All expenses paid in advance by any employee carrying out their professional duties must be reimbursed. So far, so fair enough.

The reimbursement process requires following certain, rigid rules and will inevitably involve valid expense reports, to be able to prove to the authorities that the employee did indeed make a purchase. Hence the un-loved paper documents showing the nature of the expense, the amount and the date. To be valid, each report must be accompanied by the relevant proof of purchase from the restaurant, travel company, hotel, shop or wherever else the employee spent her or his money. And this is where it can start to get complicated, so let’s keep things simple.

Which expenses are we talking about, exactly?

Only professional expenses are reimbursable and can generate expense reports.


💡 Good to know: the expense must be proportional to the needs of the company. If it’s not, it’s known as ‘sumptuary’ or extravagant spending, for example stretched limousines, Michelin stars and presidential suites in luxury hotels. Expenses like these are highly unlikely to be valid.

Business expenses include:

  • travel costs;
  • hotel or accommodation costs;
  • food and drink costs;
  • equipment costs;
  • clothing costs, where the job requires a particular attire.

Example: you own an SME specializing in construction.

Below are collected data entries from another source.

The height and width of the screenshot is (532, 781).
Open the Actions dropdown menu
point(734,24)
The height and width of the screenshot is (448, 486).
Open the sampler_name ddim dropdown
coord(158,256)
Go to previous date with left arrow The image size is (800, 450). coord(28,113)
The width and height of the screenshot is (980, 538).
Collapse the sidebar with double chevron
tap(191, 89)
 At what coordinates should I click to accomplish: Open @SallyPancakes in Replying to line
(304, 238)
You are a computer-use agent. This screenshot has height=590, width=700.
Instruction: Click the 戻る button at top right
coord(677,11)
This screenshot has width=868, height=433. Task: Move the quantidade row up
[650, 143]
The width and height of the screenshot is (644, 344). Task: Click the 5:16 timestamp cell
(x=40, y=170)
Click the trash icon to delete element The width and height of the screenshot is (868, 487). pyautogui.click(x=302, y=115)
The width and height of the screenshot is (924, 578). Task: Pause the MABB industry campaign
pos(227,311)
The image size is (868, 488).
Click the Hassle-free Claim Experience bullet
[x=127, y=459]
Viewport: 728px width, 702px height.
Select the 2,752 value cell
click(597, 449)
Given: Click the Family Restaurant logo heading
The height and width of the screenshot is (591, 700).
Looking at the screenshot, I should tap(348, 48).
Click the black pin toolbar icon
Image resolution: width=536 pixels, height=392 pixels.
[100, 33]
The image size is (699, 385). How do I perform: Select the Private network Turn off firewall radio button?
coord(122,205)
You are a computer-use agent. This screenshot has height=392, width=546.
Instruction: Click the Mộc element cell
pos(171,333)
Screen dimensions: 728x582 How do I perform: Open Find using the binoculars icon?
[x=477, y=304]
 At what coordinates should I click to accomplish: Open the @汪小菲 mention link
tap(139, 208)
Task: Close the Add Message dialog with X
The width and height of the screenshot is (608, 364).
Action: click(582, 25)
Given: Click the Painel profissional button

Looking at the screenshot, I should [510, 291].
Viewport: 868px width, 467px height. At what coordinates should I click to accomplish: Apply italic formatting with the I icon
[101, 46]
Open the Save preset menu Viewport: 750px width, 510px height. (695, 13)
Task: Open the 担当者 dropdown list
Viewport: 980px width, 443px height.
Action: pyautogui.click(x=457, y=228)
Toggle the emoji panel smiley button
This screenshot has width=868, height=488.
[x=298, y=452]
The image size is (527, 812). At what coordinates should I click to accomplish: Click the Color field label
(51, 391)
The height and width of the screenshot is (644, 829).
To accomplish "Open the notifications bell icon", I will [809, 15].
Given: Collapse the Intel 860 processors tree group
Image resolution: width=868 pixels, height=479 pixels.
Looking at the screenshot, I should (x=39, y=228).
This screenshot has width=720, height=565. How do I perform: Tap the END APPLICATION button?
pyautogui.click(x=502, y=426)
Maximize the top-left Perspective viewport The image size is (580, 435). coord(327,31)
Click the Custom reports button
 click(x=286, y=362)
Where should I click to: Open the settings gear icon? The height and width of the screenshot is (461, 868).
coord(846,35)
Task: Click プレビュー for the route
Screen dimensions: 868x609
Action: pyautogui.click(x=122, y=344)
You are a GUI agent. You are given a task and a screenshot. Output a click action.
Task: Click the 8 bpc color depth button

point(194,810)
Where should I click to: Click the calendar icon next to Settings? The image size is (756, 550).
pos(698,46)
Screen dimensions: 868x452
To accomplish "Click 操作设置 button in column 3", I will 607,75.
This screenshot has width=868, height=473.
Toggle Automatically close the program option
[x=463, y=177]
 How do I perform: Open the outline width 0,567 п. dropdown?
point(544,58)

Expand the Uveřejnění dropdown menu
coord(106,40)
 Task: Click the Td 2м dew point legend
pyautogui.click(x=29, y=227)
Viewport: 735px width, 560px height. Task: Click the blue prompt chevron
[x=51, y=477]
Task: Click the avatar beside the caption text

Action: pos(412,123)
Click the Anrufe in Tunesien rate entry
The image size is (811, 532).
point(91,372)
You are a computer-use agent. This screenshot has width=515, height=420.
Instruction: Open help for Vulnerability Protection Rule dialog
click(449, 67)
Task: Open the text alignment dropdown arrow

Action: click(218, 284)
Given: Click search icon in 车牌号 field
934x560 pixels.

  • One of your employees buys overalls for work, a safety helmet, and durable work boots. These items are needed to carry out her work as a builder. It therefore counts as a professional expense that is reimbursable upon the provision of a proof of purchase and an expense report.
  • Your business partner invests in a three-piece dinner suit. This attire is not indispensable for carrying out his job as a construction site foreman and, as a result, the expense should not be reimbursed. 

The different ways of reimbursing business expenses

Expenses can be reimbursed either as actual costs or as a fixed allowance.

💡 Good to know: employers are free to apply whichever method of reimbursement they want (a little prior consultation with staff is recommended, but not mandatory). They can also choose to reimburse different employees using different methods, according to their role. Whatever the repayment method, we recommend applying the same expense policy to all staff, that’s to say the rules governing exactly what employees can and can’t buy with company money. Otherwise, the whole expense situation risks becoming very complicated very quickly.

"Actual cost" reimbursement

Reimbursing actual costs means repaying the exact amount of money spent, penny for penny and purchase for purchase. 

Example: you pay €65.50 to book a hotel room for an overnight business trip. You’re reimbursed by actual cost so your employer pays you back exactly €65.50.

For actual cost reimbursement, a proof of purchase receipt is mandatory.

"Fixed allowance" reimbursement

A fixed allowance is a lump sum paid by the employer to the employee. All that employee’s expenses come out of that lump sum. In these cases, the reimbursement rate for many types of expense must respect limits set by tax authorities

💡 Good to know: be careful, as these legal limits change almost every year. Keep up to date with them to avoid confusion and the risk of sanctions. 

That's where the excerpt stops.